CBD in der Schwangerschaft

Mit Cannabidiol (CBD) helfen viele Menschen ihrer Gesundheit auf die Sprünge. Man lindert damit Symptome von Krankheiten, steigert sein Wohlbefinden, sorgt für Ruhe und Ausgeglichenheit. Viele, die sich für CBD begeistern, wollen damit ihre Gesundheit langfristig erhalten. Dafür nimmt man routiniert seine täglichen kleinen Dosen, zum Beispiel einige Tropfen CBD-Öl.

Der Einsatz von Cannabidiol sollte regelmäßig erfolgen

Der Einsatz von CBD funktioniert anders als eine Schmerztablette. Denn während man eine solche in aller Regel nur im akuten Schmerzzustand einnimmt, beruht eine sinnvolle Behandlung mit CBD meist auf einer gewissen Regelmäßigkeit. Das bedeutet, man nimmt es täglich zu sich. Wie ist es aber, wenn eine Frau schwanger wird? Kann sie eine CBD-Behandlung bedenkenlos fortsetzen oder muss man sie abbrechen? Oder hat die Einnahme von CBD in der Schwangerschaft vielleicht sogar einen besonderen Nutzen?

Cannabisprodukte haben noch immer ein Stigma

Wenn eine Frau in ihrer Schwangerschaft CBD nutzt, muss sie eventuell mit Diskussionen rechnen. Denn da das Cannabinoid aus der Cannabispflanze gewonnen wird, stehen manche dem skeptisch gegenüber. Man muss aber von vornherein sagen, dass die CBD-Produkte für gewöhnlich weniger als 0,2 Prozent des berauschenden Wirkstoffs Tetrahydrocannabinol (THC) beinhalten. Sie wirken also auf keinen Fall psychoaktiv. Daher sind die Öle und Extrakte, die aus Nutzhanf gewonnen werden, in vielen Geschäften und im Onlinehandel erhältlich. Cannabidiol gibt es auch in Produkten, die für Kinder oder Haustiere geeignet sind. Die Unbedenklichkeit der Substanz wurde auch jüngst von der Weltgesundheitsorganisation (WHO) bestätigt.

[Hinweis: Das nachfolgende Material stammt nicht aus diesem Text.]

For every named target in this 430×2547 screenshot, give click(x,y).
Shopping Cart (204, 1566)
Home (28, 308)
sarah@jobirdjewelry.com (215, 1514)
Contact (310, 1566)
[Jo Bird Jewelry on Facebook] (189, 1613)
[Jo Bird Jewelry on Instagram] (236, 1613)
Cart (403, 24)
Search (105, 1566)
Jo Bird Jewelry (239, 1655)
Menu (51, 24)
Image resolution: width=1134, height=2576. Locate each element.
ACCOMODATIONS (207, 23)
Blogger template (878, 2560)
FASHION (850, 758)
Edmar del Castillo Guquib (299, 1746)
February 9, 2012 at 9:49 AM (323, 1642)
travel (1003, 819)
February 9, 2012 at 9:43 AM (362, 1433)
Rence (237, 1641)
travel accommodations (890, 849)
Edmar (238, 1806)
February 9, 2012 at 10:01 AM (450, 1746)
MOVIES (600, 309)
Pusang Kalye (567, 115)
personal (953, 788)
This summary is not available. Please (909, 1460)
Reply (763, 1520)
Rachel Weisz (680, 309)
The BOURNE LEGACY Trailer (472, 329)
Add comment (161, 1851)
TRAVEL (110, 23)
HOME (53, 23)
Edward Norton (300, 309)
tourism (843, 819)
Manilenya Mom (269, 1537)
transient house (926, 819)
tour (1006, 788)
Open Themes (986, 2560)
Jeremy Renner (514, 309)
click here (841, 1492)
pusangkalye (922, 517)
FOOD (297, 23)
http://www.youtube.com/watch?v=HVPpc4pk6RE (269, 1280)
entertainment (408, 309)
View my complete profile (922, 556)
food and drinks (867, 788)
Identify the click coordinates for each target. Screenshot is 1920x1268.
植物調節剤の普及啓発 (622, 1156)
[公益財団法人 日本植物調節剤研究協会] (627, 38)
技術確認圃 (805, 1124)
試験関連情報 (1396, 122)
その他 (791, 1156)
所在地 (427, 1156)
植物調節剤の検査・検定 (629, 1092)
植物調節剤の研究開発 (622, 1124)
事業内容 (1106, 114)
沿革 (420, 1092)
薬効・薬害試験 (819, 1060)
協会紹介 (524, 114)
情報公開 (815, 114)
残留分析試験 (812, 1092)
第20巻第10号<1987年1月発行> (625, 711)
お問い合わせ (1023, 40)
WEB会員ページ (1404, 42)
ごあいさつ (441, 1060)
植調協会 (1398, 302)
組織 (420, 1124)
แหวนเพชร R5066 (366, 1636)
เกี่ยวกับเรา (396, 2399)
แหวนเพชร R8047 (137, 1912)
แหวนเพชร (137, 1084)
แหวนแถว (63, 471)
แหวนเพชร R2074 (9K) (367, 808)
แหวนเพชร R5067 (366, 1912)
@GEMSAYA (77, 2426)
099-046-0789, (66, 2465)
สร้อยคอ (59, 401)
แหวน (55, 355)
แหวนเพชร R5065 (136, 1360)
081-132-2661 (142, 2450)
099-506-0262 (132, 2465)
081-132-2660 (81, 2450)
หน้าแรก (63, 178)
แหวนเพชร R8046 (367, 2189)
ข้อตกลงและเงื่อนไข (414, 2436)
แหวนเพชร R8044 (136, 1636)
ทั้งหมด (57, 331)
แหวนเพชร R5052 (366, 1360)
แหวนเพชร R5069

In der Schwangerschaft CBD in Maßen einnehmen

Der aktuelle Kenntnisstand zum Einsatz von CBD in der Schwangerschaft ist noch immer umstritten. Man macht sicher nichts falsch, wenn man hier nach der Devise weniger ist mehr vorgeht. Man senkt also seine Dosis in der Schwangerschaft auf das Minimum, das gerade den gewünschten Effekt auslöst. Wenn eine Frau in der Schwangerschaft allerdings Medikamente gegen Beschwerden einnimmt, kann sie guten Gewissens überprüfen, ob sie deren Einnahme zugunsten von CBD reduzieren kann. Denn es lässt sich mit an Sicherheit grenzender Wahrscheinlichkeit sagen, dass CBD eine bessere Verträglichkeit gewährleisten kann.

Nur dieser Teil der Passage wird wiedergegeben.